La hausse du Smic prévue au 1er juin aura des répercussions directes sur la fonction publique. Pour éviter que certains agents ne soient rémunérés en dessous du salaire minimum, le gouvernement a confirmé l’activation d’un dispositif spécifique. Une mesure qui relance les débats sur l’évolution des rémunérations et l’attractivité des carrières publiques.
Le ministère de l’Action et des Comptes publics a annoncé que l’indemnité différentielle serait appliquée à compter du 1er juin. Cette décision fait suite à la revalorisation automatique du Smic de 2,41 %, qui entraîne mécaniquement un rapprochement entre certaines rémunérations de la fonction publique et le salaire minimum.
Au total, près de 862 000 agents publics sont concernés par cette mesure. Parmi eux figurent environ 306 000 agents de l’État, mais aussi des agents des collectivités territoriales et des établissements hospitaliers.

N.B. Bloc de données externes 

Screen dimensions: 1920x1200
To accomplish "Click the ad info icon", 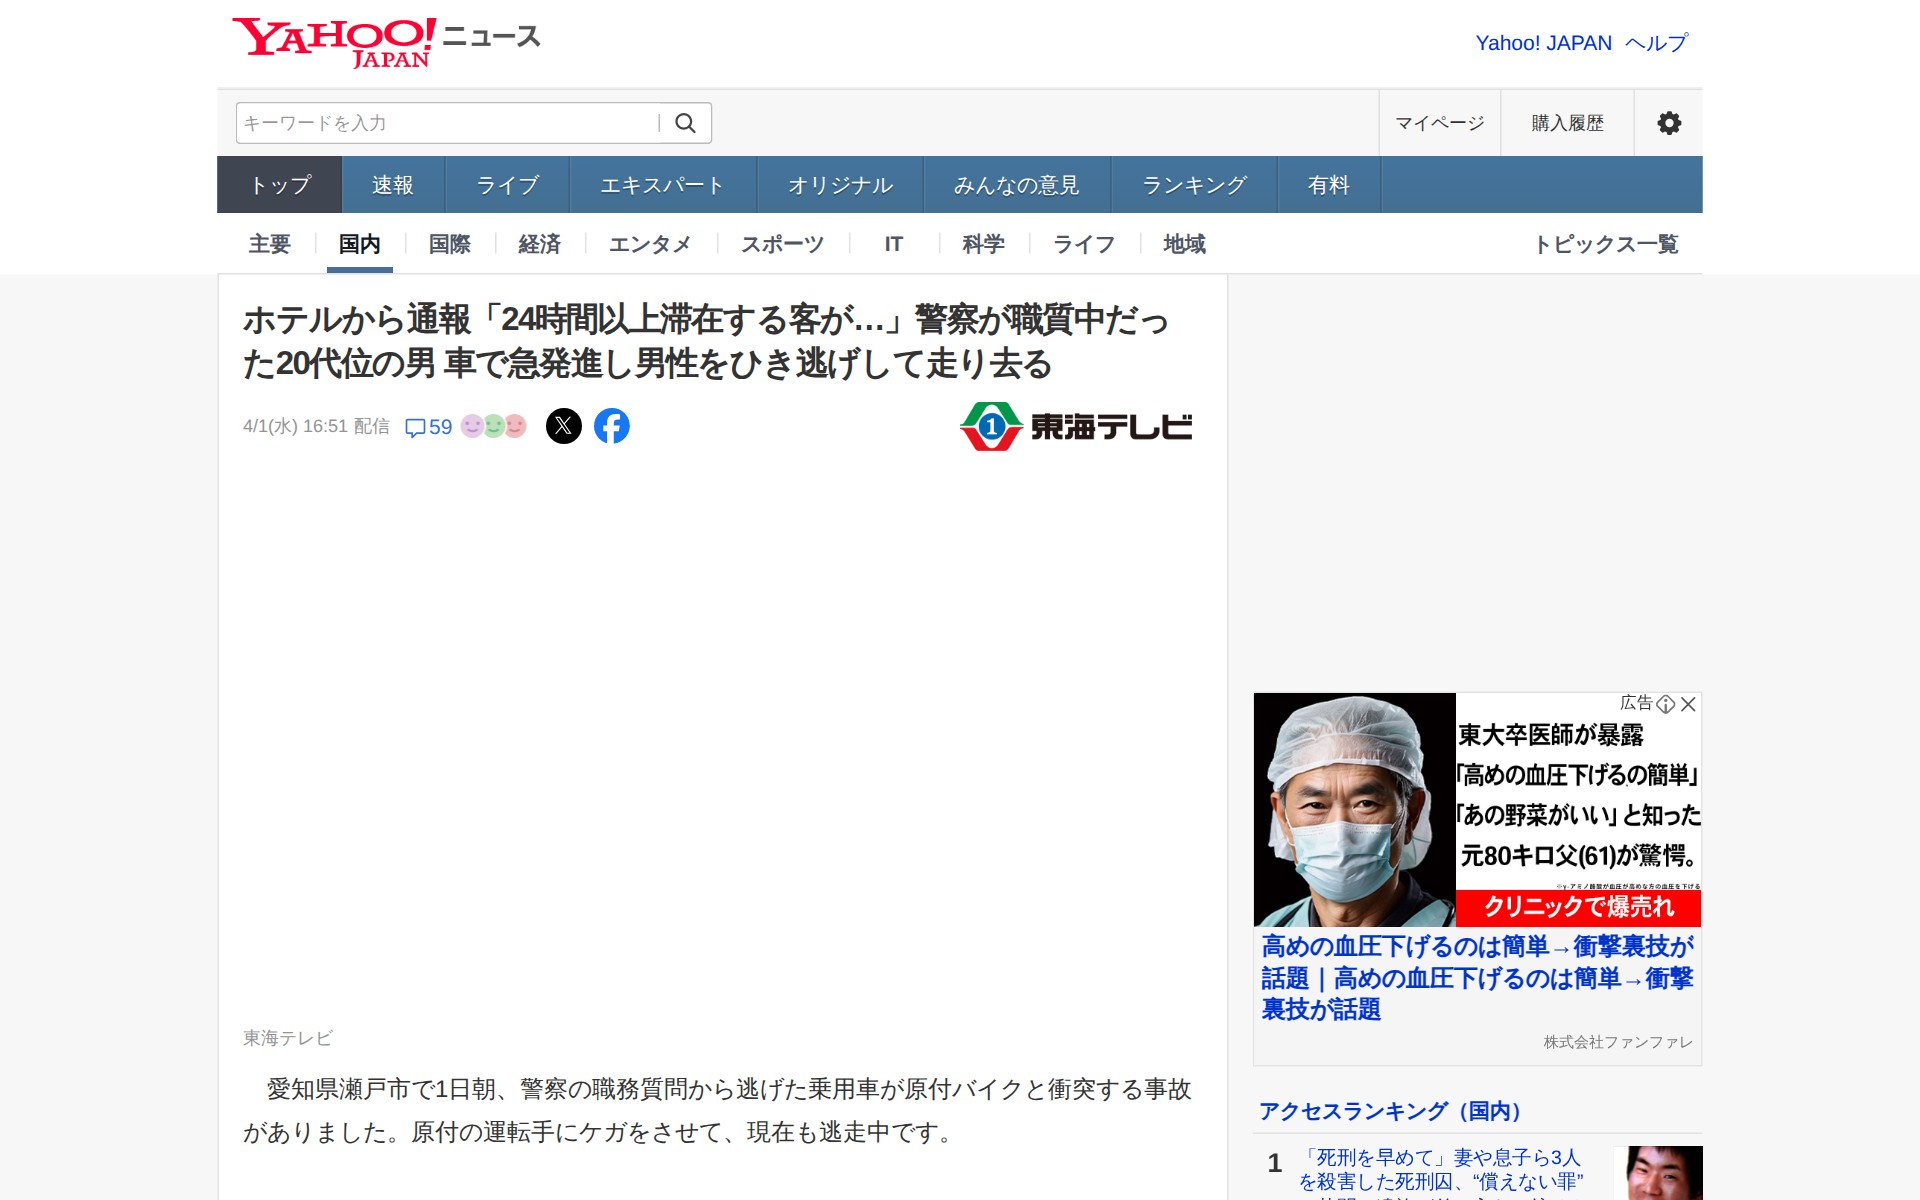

Le gouvernement précise qu’il s’agit d’un mécanisme destiné à garantir qu’aucun fonctionnaire ne perçoive une rémunération indiciaire inférieure au Smic.
Une indemnité pour ne pas être payés en dessous du Smic
Prévue par un décret datant de 1991, cette indemnité est calculée uniquement sur la rémunération indiciaire de base. Les primes et autres compléments de salaire ne sont donc pas pris en compte dans son calcul. Son objectif est de combler la différence lorsque le traitement indiciaire est rattrapé par l’évolution du salaire minimum.
Pour les agents qui bénéficiaient déjà de ce dispositif après de précédentes hausses du Smic, le montant sera automatiquement revalorisé. Les nouveaux bénéficiaires percevront quant à eux une compensation calculée selon leur indice de rémunération. Le montant maximal de cette indemnité atteindra 65,28 euros bruts par mois à partir du 1er juin.
Les syndicats alertent sur le tassement des salaires
Cette annonce intervient dans un contexte de mécontentement croissant parmi les organisations syndicales. Depuis plusieurs semaines, celles-ci alertent sur les conséquences de la hausse du Smic pour les grilles salariales de la fonction publique. Elles estiment qu’un nombre croissant d’agents voit sa rémunération se rapprocher dangereusement du minimum légal.
Dans un courrier adressé au Premier ministre, plusieurs syndicats ont souligné qu’au moins 700 000 agents supplémentaires risquaient d’être concernés par ce phénomène. Selon eux, le recours répété à l’indemnité différentielle ne constitue pas une réponse durable aux difficultés salariales rencontrées dans le secteur public.
Des écarts de rémunération qui se réduisent
Le collectif Sens du service public met également en avant un phénomène de plus en plus visible : le rapprochement entre les rémunérations de nombreux agents et le Smic. Selon ses estimations, un agent de catégorie C avec près de vingt ans d’ancienneté ne gagnerait plus que quelques dizaines d’euros de plus que le salaire minimum.
Le constat concerne aussi les catégories B et A. Dans certains cas, les écarts de rémunération se sont fortement réduits au cours des dernières années. Cette évolution alimente les inquiétudes sur l’attractivité de la fonction publique et sur la reconnaissance de l’expérience acquise au fil de la carrière.
Le débat sur les salaires reste ouvert
Le gouvernement présente cette indemnité comme une réponse immédiate à la hausse du Smic. Il rappelle également que des réflexions sont en cours sur les rémunérations et les parcours professionnels dans la fonction publique. Ces travaux doivent notamment porter sur la structure des salaires et la progression des carrières.
Les syndicats continuent toutefois de réclamer une revalorisation plus large du point d’indice. Selon eux, les mesures adoptées ces dernières années n’ont pas permis de compenser totalement l’inflation. La question du pouvoir d’achat des agents publics devrait ainsi rester au cœur des discussions sociales dans les mois à venir.